A holiday should be a time to get away from the daily grind, to escape the stress and unwind the knotted rope that is your neck and back. Relaxation is an essential part of leading a healthy lifestyle. As a nutritionist, I don’t just focus on what people need to eat for optimal health, but also what to do to manage stress. You see, fitness and nutrition isn’t just about exercising and eating a balanced diet and simply getting by. No, it should be about ensuring that you feel AWESOME every day.
First of all, while on holiday, you will likely have access to a fantastic array of regional foods.

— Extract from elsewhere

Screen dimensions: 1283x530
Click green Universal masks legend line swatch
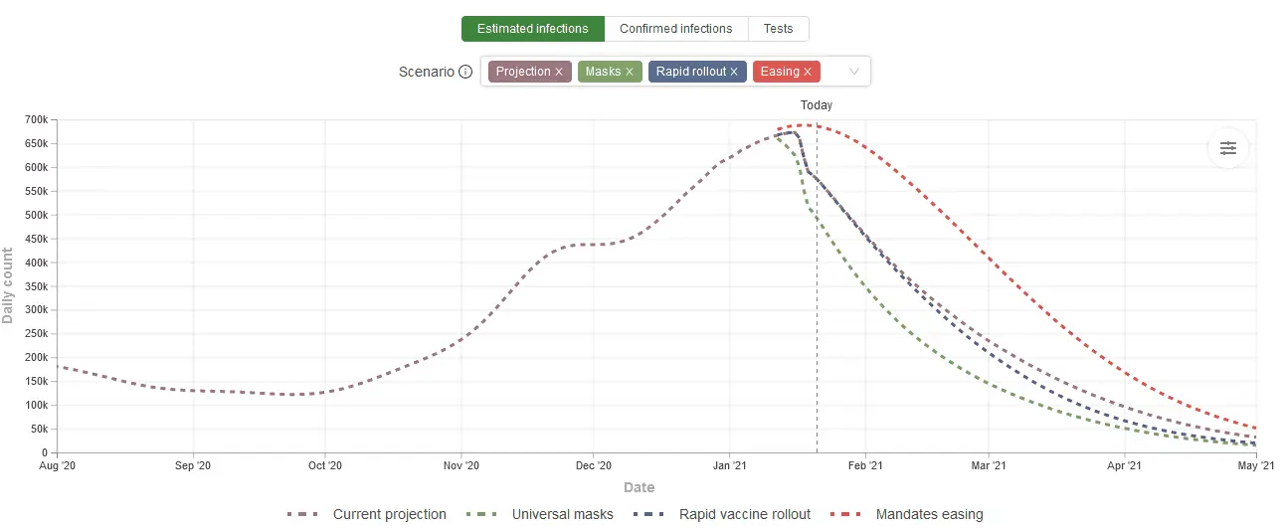pyautogui.click(x=494, y=514)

Don’t be that guy or gal who goes on holiday abroad only to eat a full English or eat at English restaurants. The chances are, if you set aside your bias you will find some lovely fare.
There’s no real hard and fast rules on food to eat to help you to relax, but if you eat a lot of processed foods, with lots of added sugar, you’ll likely be a lot more stressed. Caffeine is a stimulant and heavy consumption of this from coffee and energy drinks is a big reason why many people struggle with sleep and have consistent energy. That doesn’t mean you should avoid coffee, in fact, coffee abroad is often much better than what we drink at home, so it’s there to be enjoyed. Have a coffee with your breakfast and follow your lunch with an espresso, but try to not to have any with your evening meal. Yep, that post dinner s is 100% not going to help with a relaxed and refreshing holiday nap.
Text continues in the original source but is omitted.